Ubuntu itself hasn't seen a whole lot in terms of front-facing feature updates in a while because so much work has been put towards unifying the platform across desktop, mobile, and now the Internet of Things as well. But, it looks like Canonical almost has the system ready to be a true all-in-one. The M10 tablet, built by Spanish manufacturer BQ, has been shown off as the first device that will be able to switch seamlessly from desktop to mobile.
The hardware itself isn't impressive with a 1.5 GHz MediaTek processor, 2GB of RAM, and a 1080p display, but Ubuntu has never needed a whole lot of horsepower to run well anyway. The software isn't quite a final build, but it will be able to transition from tablet mode to desktop and connect to a monitor, keyboard, and mouse.

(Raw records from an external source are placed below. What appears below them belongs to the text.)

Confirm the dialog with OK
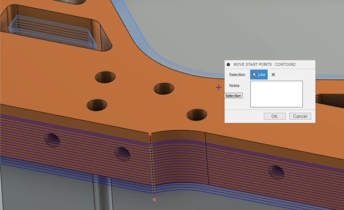 (x=274, y=116)

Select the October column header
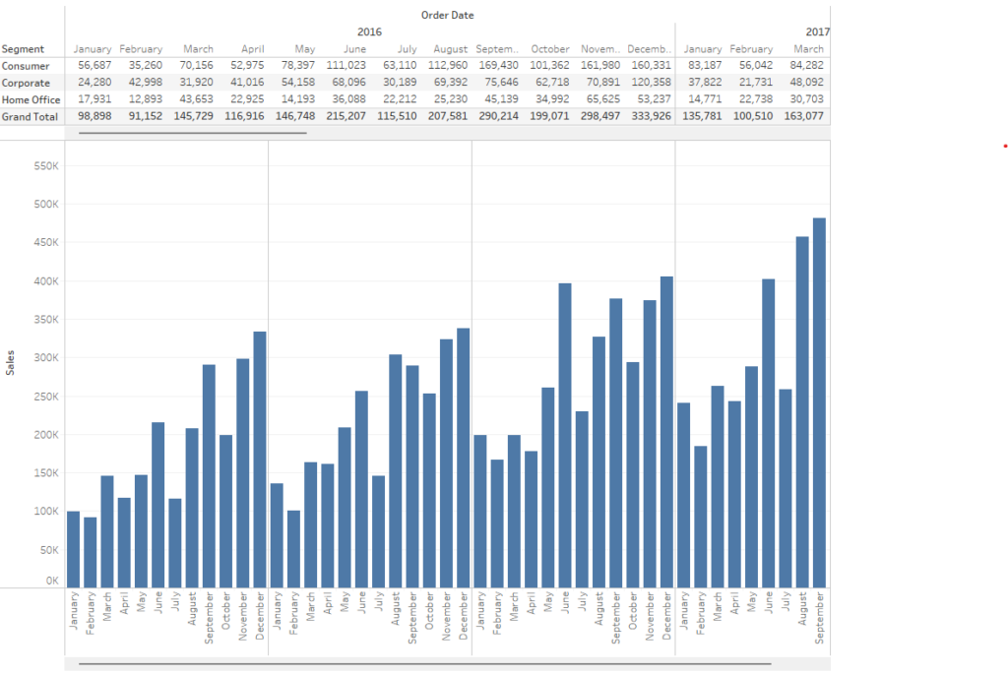pos(549,48)
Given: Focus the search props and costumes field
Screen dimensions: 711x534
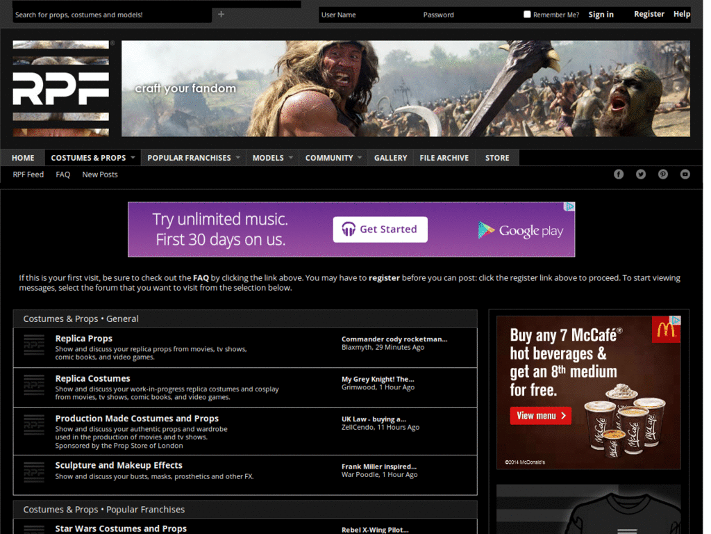Looking at the screenshot, I should point(111,15).
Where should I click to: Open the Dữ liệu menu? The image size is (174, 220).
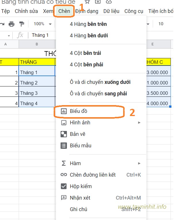pos(111,11)
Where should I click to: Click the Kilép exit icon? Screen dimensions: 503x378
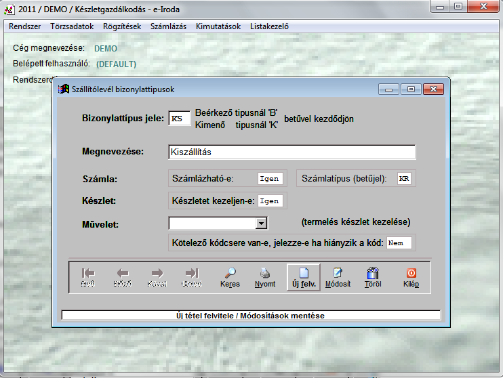411,273
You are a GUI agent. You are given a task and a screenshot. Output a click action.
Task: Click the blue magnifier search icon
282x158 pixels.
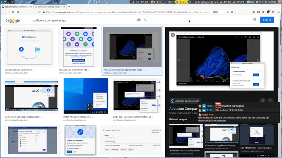[145, 20]
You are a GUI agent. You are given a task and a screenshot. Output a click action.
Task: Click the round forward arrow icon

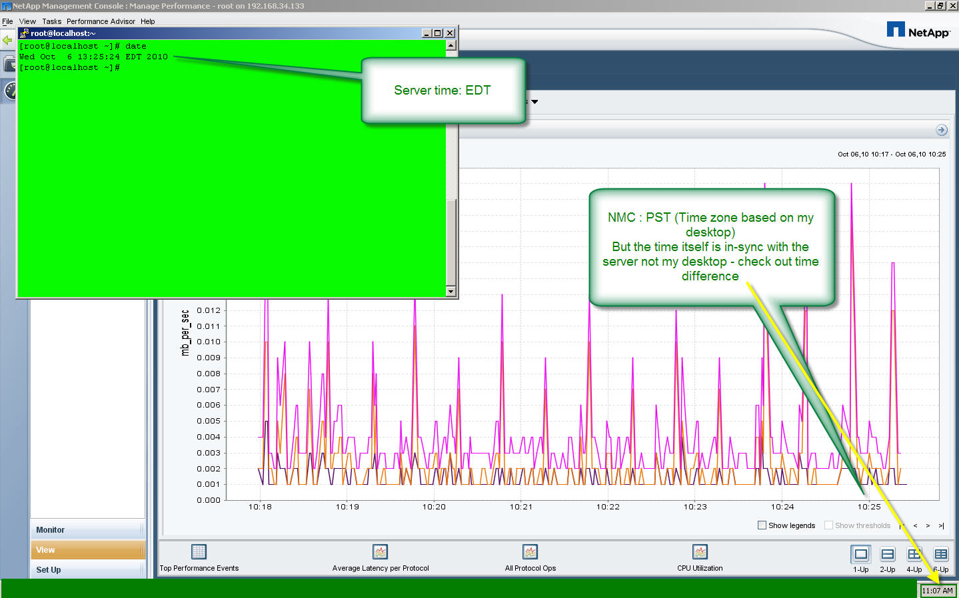941,130
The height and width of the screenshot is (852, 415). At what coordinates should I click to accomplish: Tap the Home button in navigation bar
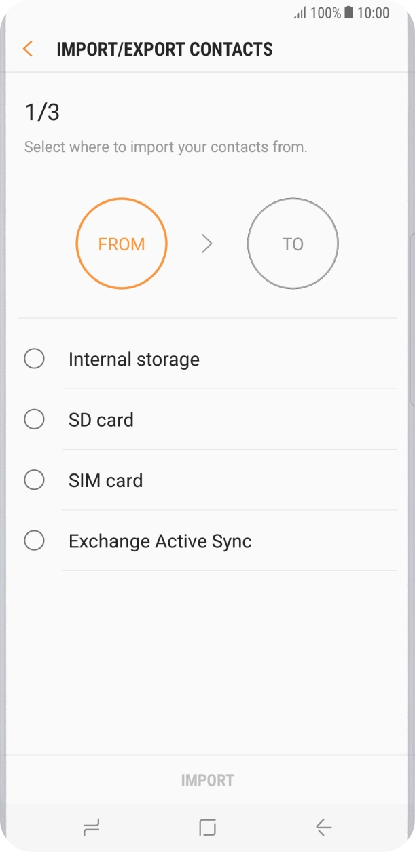pyautogui.click(x=207, y=828)
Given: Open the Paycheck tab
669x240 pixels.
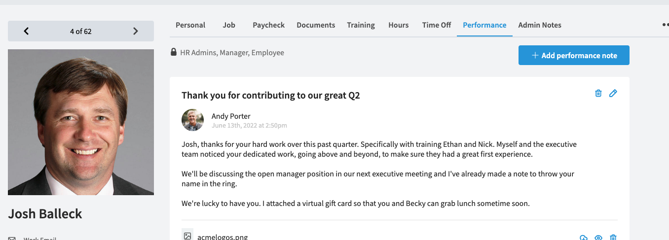Looking at the screenshot, I should coord(268,25).
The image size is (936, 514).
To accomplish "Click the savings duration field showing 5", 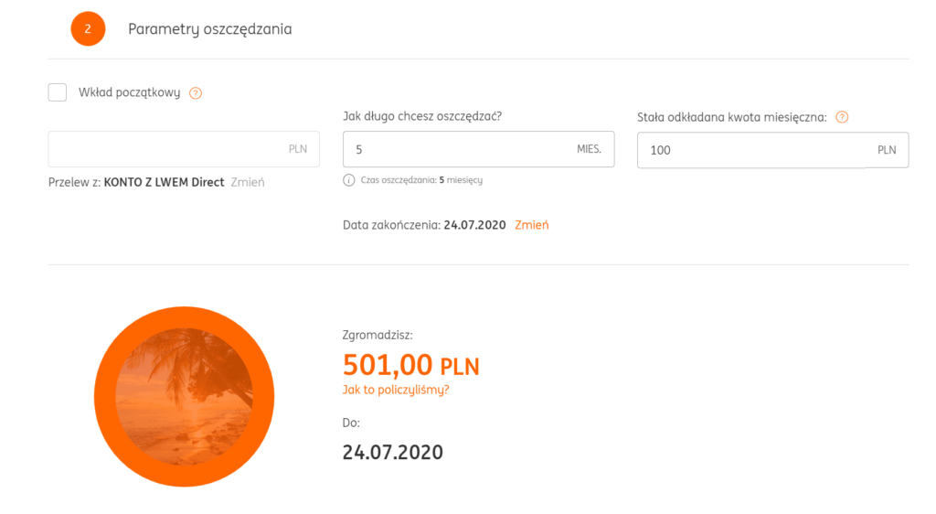I will (x=457, y=149).
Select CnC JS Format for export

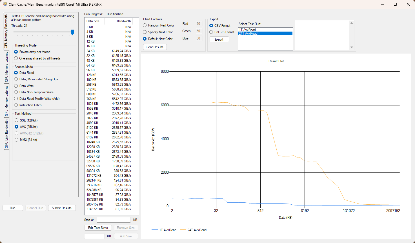(x=211, y=32)
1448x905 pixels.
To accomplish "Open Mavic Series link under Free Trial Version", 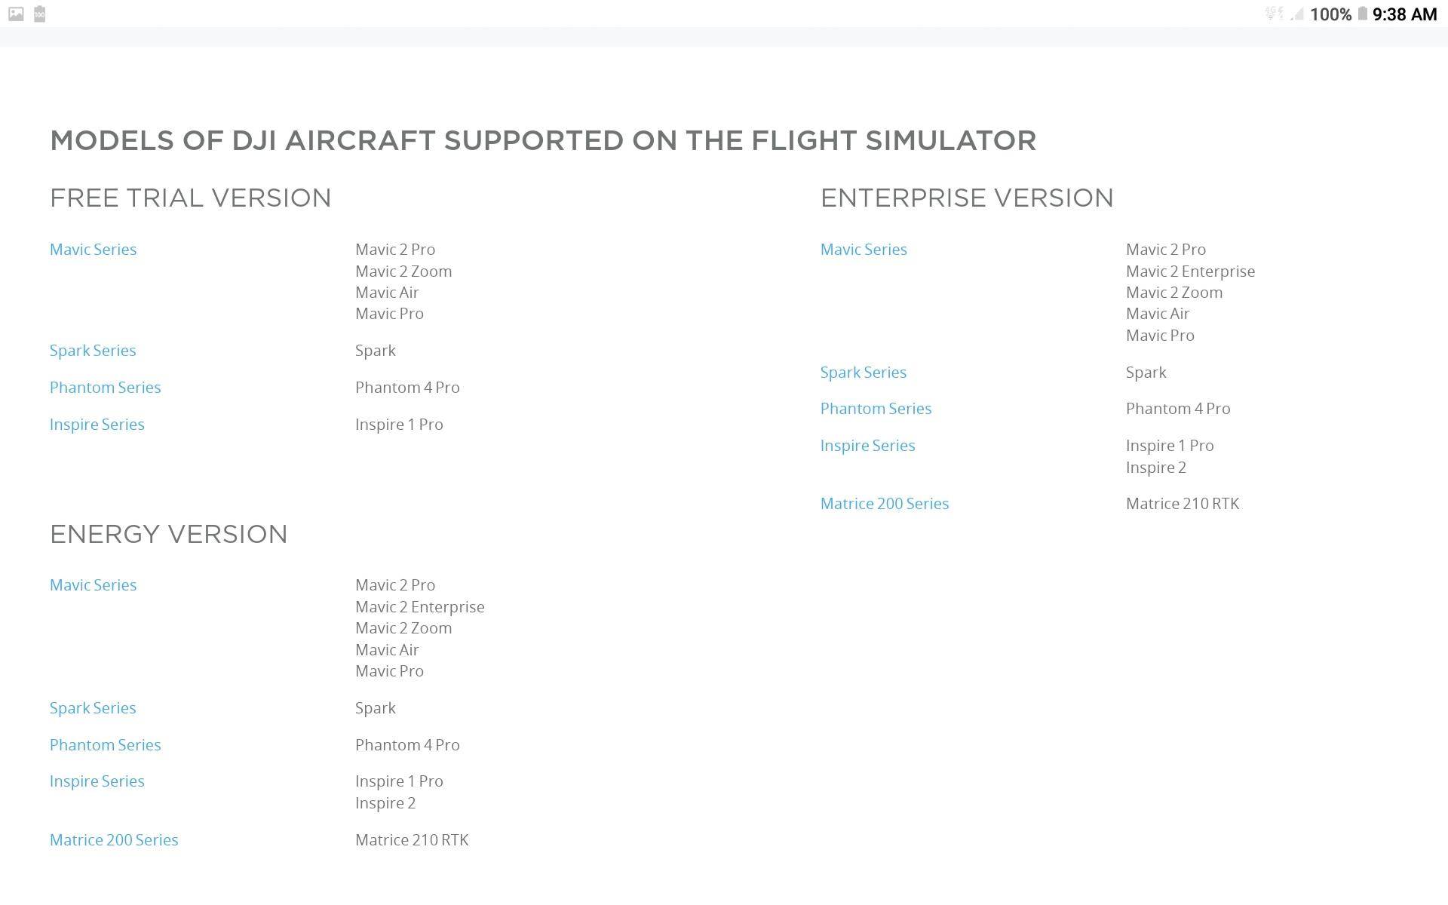I will pyautogui.click(x=93, y=250).
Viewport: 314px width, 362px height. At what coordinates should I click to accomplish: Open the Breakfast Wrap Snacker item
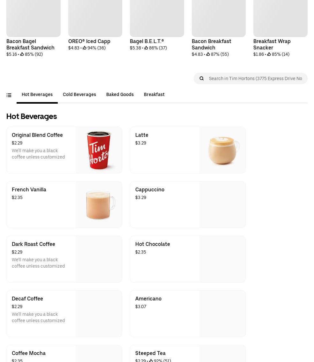tap(272, 44)

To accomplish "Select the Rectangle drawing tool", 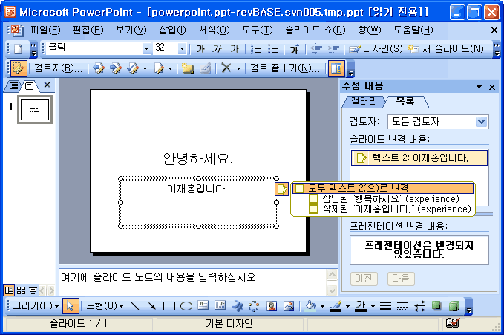I will [169, 305].

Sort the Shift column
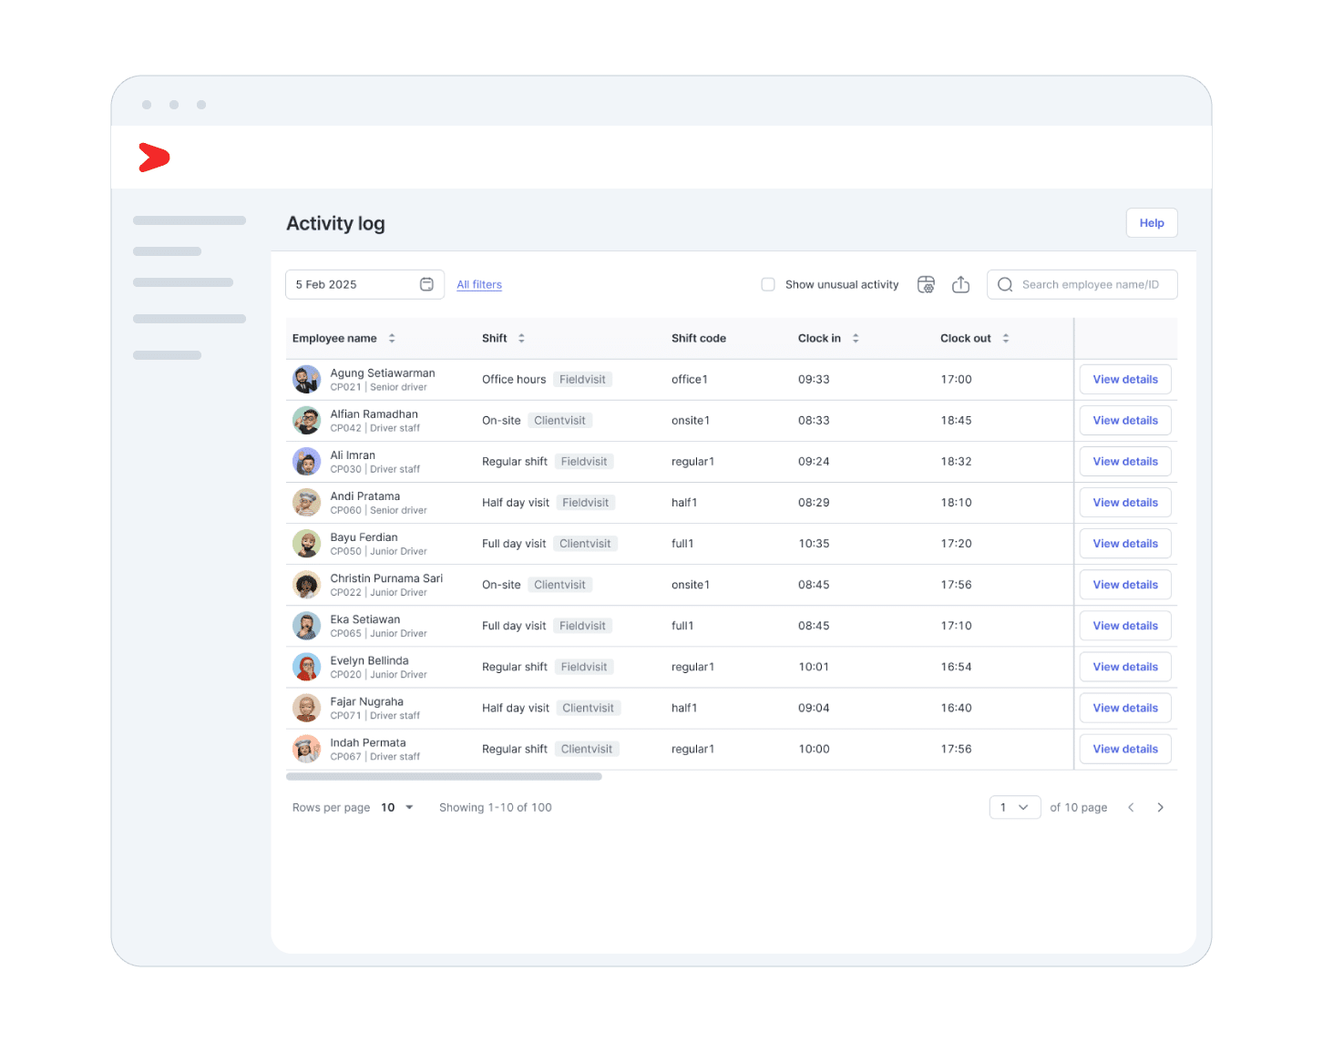tap(521, 338)
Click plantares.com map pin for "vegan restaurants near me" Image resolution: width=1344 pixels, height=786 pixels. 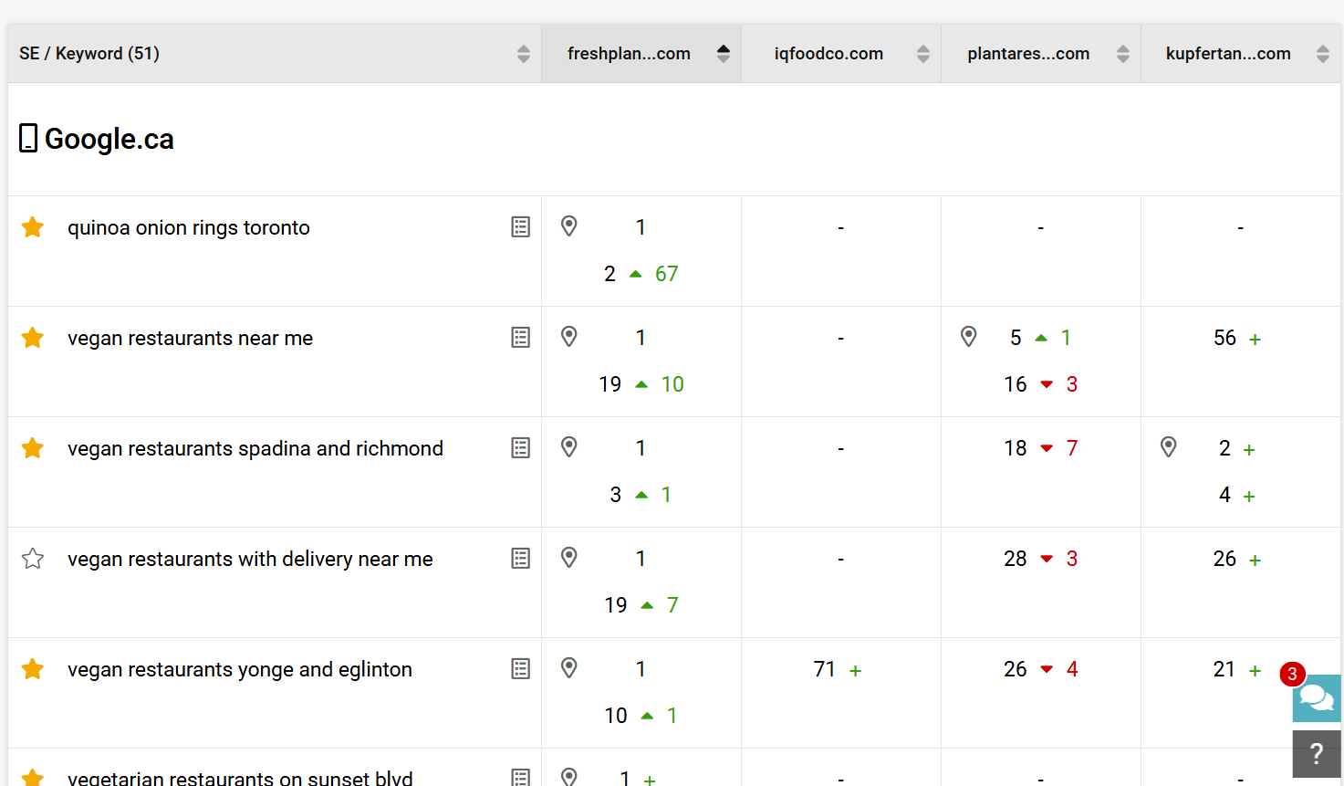(x=969, y=337)
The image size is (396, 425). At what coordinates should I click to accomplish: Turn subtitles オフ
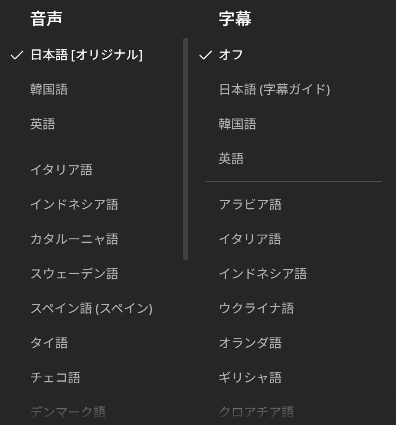231,55
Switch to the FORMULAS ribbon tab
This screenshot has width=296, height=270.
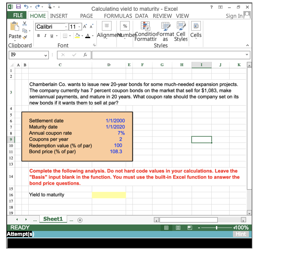118,16
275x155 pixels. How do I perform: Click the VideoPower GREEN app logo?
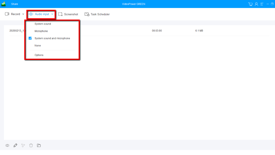tap(4, 4)
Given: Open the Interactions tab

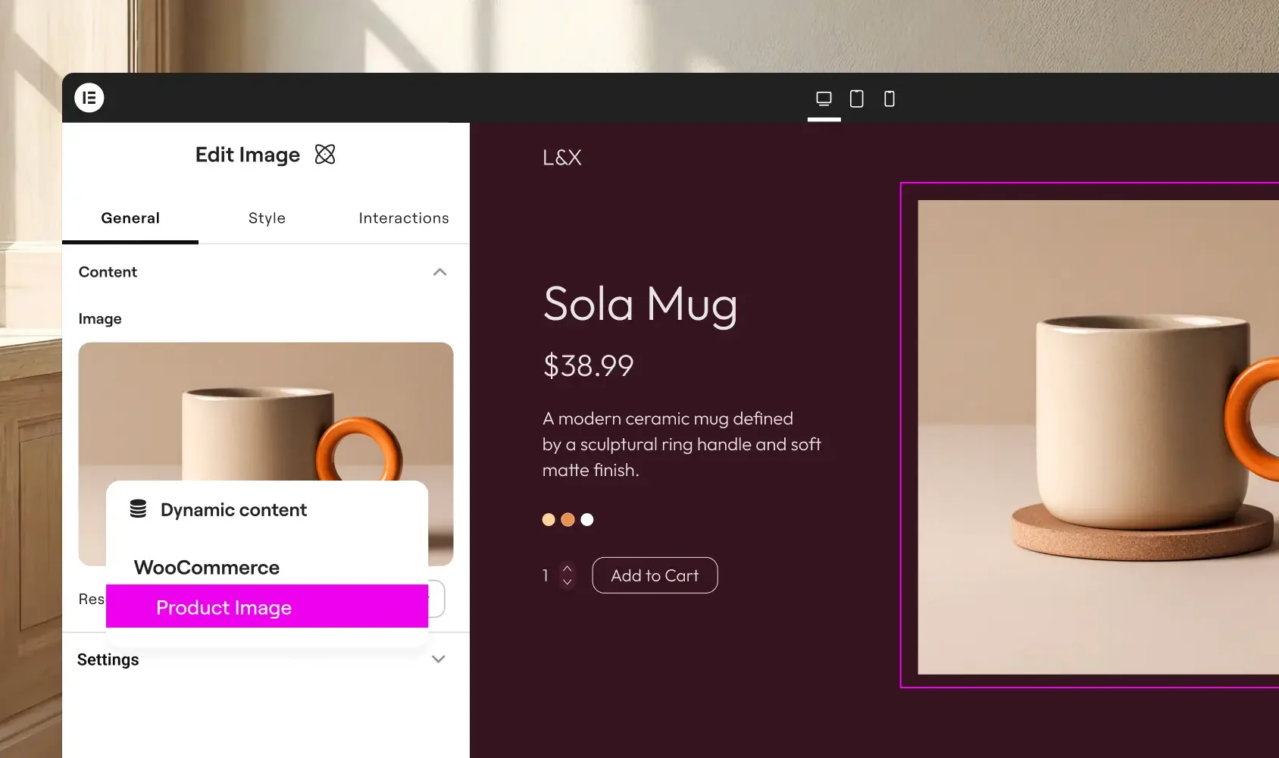Looking at the screenshot, I should click(x=404, y=218).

Given the timeline of it all, it's actually surprising that Canonical and Microsoft are still in a race to be the first with true platform convergence. As noted, Canonical first brought up the plans in February 2012, when it laid out the idea that the code would be the same across devices and apps would be universal and would adapt to the display in use. Microsoft filed a patent which showed the exact same thing in March of 2012, but didn't officially announce its plans until the unveiling of Windows 10, and didn't have the option for universal apps until April 2014. It seems inevitable that Microsoft will come out with a Windows 10 phone that can become a desktop before the official release of the M10 tablet, but we'll have to see.